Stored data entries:
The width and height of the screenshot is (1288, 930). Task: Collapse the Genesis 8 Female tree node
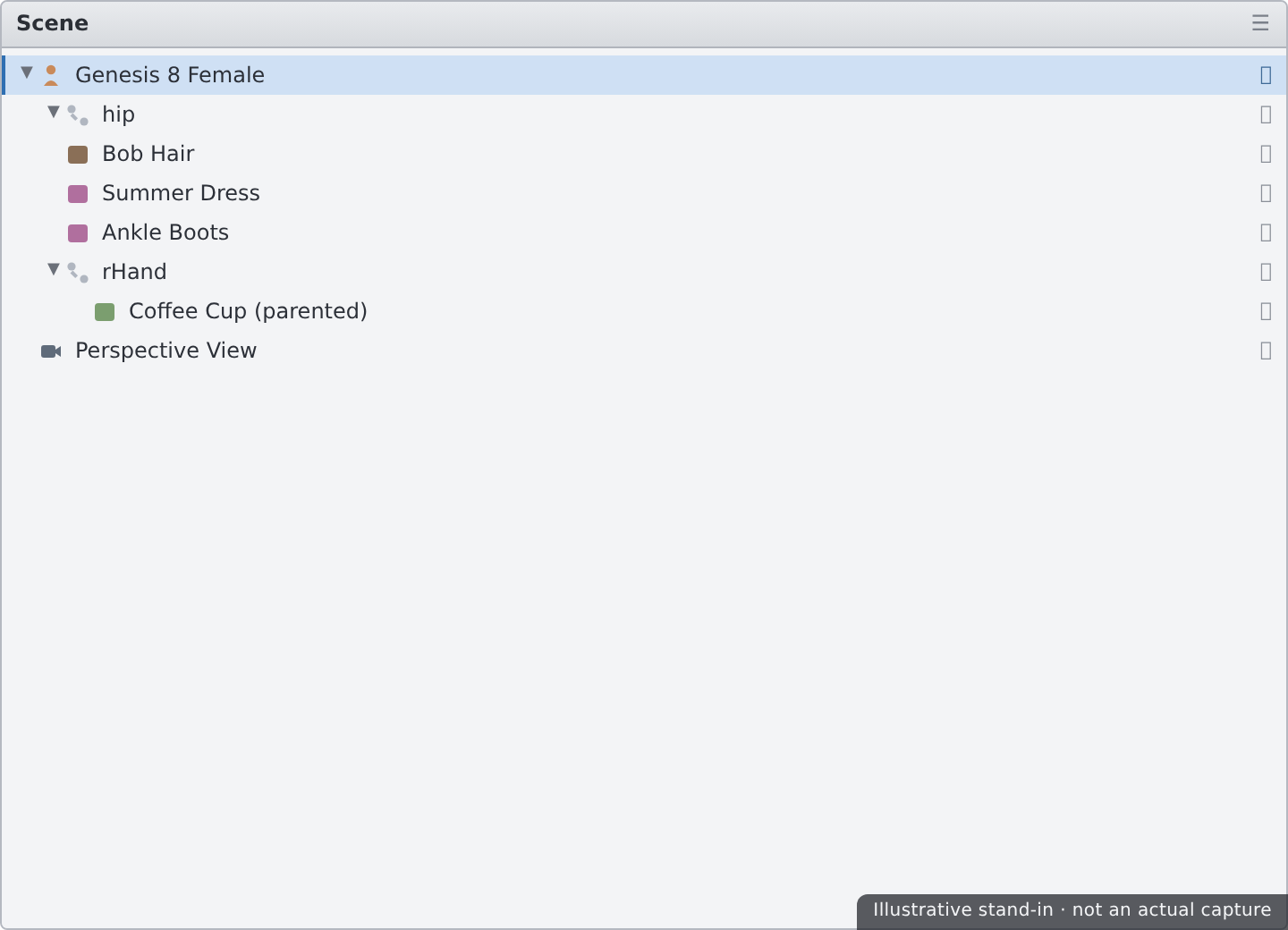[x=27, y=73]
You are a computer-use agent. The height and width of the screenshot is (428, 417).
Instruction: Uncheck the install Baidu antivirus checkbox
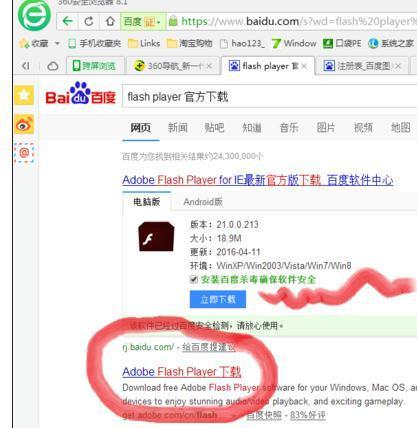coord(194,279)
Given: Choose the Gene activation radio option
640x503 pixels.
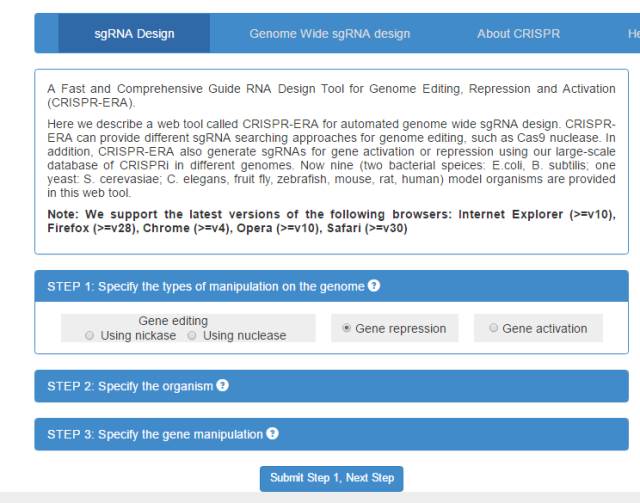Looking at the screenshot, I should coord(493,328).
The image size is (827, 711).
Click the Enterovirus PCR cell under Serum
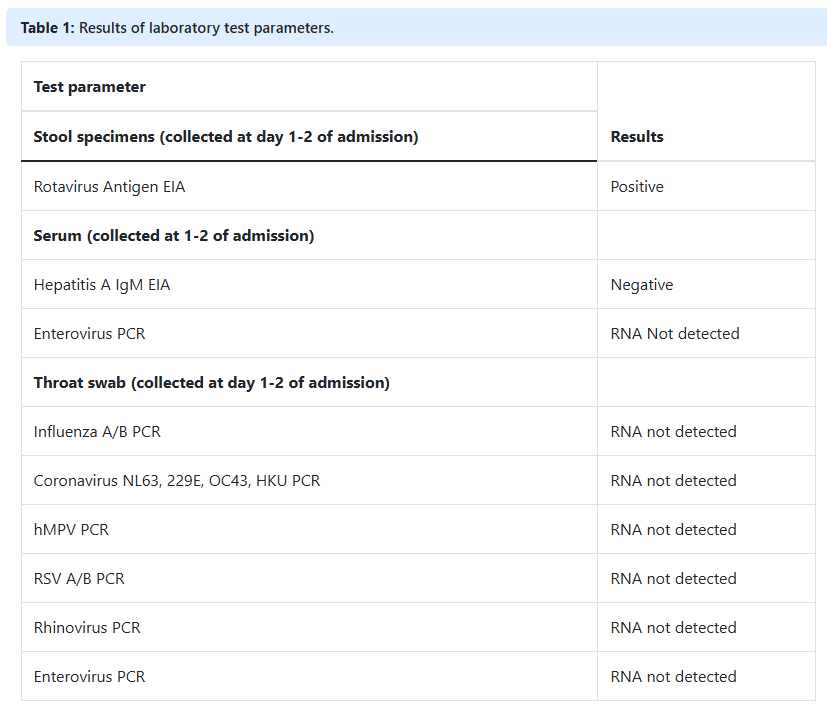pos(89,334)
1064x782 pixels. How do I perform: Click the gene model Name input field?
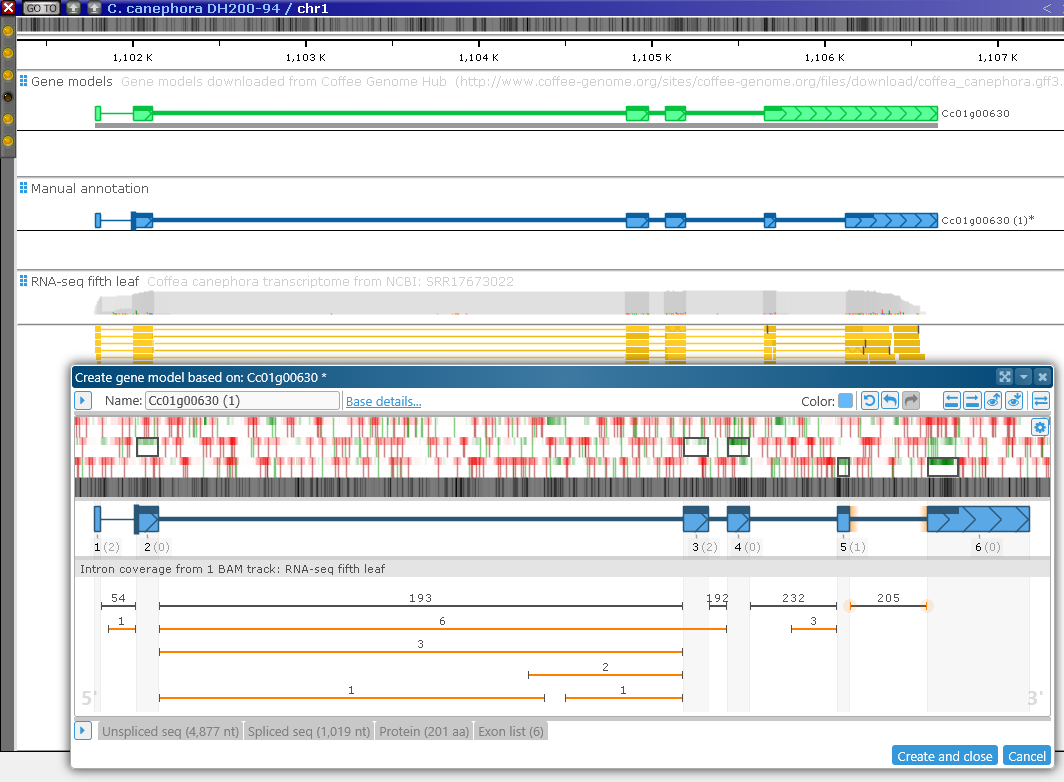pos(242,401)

◆ WHAT IS BEING ASKED ◆
Omit the pictures. Output every record above word for word.

◆ PROBLEM SOLUTION ◆
The width and height of the screenshot is (1288, 930). Task: Collapse the Genesis 8 Female tree node
[x=27, y=73]
You are a computer-use agent. The height and width of the screenshot is (428, 417).
Instruction: Uncheck the install Baidu antivirus checkbox
coord(194,279)
Given: Choose the Gene activation radio option
640x503 pixels.
Looking at the screenshot, I should coord(493,328).
The image size is (827, 711).
Click the Enterovirus PCR cell under Serum
pos(89,334)
1064x782 pixels. How do I perform: Click the gene model Name input field?
pos(242,401)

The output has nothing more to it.